Monday, August 16, 2004

Chuck Klosterman, where are you?

We need to talk.

Saturday, August 14, 2004

movie script ending

I still have trouble believing that I live here. I still constantly ask myself, as I did when I visited in April, can you see yourself living here? Strangely, my response is still "no, not really". This is probably because I am living inside a movie. By this I mean, I have completely abandoned reality. It's too hard to decipher these days. For example, today I went to the park. There were hundreds of people there. The way the large buildings tower over the grassy center made me feel like I was an ant in a tiny green house and people were peering through all the windows. I tried to pretend I was in the woods (which is ironic considering I'm not really a fan of the outdoors). I was still, as usual, distracted by all the people. First, I pass four men sitting on the grass meditating. There was a small crowd watching. I felt a chill as I stopped to watch. Their intense relaxation was so cleansing and pure, I felt like I had just taken a shower. The breeze was as soft as the two old men sitting on a bench playing the accordion and bagpipe. The music was amazing. I look to my right and I see this man standing (sideways to me) facing a playground full of laughing, playing children. Something seems strange. This is because he is fixated on the playground, smiling and jacking off (his hand is in his pocket, but the motion is unmistakable). A few more steps and I walk by a man sitting on a bench screaming ( I mean singing) at the top of his lungs to his Van Halen CD. No one notices any of this (or if they do, they remain completely undistributed and unconcerned). This doesn't really happen. These things just don't coexist in the same park on the same Saturday afternoon. I am forced to conclude I am only in a movie.

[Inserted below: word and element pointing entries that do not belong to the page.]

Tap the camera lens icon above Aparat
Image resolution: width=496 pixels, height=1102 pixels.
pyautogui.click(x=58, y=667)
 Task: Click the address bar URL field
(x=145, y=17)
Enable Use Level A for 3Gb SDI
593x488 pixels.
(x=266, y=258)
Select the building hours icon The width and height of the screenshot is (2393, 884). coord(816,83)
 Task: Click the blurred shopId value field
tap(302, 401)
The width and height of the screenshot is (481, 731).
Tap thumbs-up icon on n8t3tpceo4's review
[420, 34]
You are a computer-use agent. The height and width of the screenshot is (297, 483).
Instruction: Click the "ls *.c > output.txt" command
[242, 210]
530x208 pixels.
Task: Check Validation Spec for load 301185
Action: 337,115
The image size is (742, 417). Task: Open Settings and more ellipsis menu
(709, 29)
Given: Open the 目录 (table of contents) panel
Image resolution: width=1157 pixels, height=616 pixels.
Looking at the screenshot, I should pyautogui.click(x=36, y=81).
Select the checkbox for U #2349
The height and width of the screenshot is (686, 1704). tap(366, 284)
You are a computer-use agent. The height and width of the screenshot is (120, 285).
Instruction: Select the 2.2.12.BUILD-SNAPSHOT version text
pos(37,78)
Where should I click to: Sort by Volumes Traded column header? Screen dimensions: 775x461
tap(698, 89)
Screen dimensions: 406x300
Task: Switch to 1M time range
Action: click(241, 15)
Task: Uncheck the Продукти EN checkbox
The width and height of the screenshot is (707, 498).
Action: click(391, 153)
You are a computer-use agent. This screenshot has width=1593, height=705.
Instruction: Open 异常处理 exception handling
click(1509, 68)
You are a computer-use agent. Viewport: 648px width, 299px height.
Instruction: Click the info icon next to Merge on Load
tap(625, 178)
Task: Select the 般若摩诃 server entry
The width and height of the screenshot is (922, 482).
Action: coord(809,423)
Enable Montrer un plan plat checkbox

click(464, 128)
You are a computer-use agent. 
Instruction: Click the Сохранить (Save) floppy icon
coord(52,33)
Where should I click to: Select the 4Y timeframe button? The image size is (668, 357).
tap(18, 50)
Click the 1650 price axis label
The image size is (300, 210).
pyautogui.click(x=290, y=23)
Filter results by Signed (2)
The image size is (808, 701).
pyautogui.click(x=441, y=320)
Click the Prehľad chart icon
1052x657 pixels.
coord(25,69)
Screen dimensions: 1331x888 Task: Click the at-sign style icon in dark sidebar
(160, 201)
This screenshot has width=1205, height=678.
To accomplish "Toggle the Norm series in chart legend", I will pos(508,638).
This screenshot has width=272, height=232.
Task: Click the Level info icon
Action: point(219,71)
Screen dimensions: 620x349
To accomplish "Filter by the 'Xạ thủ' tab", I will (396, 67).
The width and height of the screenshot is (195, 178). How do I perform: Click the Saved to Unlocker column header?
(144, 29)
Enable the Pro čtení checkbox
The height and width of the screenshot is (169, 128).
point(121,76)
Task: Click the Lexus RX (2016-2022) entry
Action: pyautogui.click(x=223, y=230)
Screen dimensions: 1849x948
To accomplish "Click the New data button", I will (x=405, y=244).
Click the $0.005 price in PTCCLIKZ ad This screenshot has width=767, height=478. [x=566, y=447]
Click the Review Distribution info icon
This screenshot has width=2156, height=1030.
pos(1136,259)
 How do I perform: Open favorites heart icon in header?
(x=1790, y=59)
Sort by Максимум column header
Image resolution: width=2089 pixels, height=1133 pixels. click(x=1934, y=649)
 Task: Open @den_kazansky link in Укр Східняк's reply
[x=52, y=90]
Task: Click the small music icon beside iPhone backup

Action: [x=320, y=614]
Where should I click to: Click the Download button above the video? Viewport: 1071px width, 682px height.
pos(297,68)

something with my friday nights

It's not raining, but it might as well be. The sky is sullen, I've spent the day in bed, and reading a book was only partly to blame. (I stopped reading hours ago upon the realization the author used to word "inexplicable" roughly 60 times in the first 100 pages) The word inexplicable is pretentious. I have no explanation for that one, it just is. Overcast days make everything look poverty stricken and moldy. Today was no exception, except, the air was wet and warm and unlike most rainy days here, and so, it reminded me of home. (this inadvertently explains why I took 3 naps today) It's not that I even miss home all that much, it's the idea that my new reality (which I only accept in small temporary doses) is my only reality. And so, reality is unfamiliar and uncomfortable and suspiciously lonely. And this is the reason I am blogging. I wish I had a cooler reason. But now it seems I always have more thoughts in my head than people to tell them too. And this too is unfamiliar. A blank page though, this makes sense. And typed words are so anonymous their entirely personal. And anyway I have this odd feeling that no one really knows me. Especially that no one else sees things like this. And I am strangely preoccupied with the fear that I will step on a pin and it will travel through my veins to my heart and kill me. (my grandma fills my head with such stories) So now that I have stopped sewing, I have to do something with my friday nights.

Friday, August 13, 2004


tuesday afternoon Posted by Hello


tuesday morning Posted by Hello

Friday, August 06, 2004

pink moo moo

I was on my way out of the city today, having ignored the advice of a friend. She told me not to leave here until I am in love with this place. If I do, she says, I'll never want to return. Honestly, I was contempating whether or not I really would return, when a lady got on the subway and stood in front of me. She was wearing (for lack of a better term) a pink moo-moo with large yellow and green flowers. Thin whisps of hair were pulled back away from her face and fastened behind her head with a barrette. She looked to be about 55. As she held on to the railing above me, her face was heavy with concern. A couple of times, her black purse, with a large sticker that said WAR with a red line through it, bumped me. She didn't say a thing. Her feverish face was obviously concerned with thoughts other than her purse smacking me in the arm. It made me smile, and I loved her for the reassurance.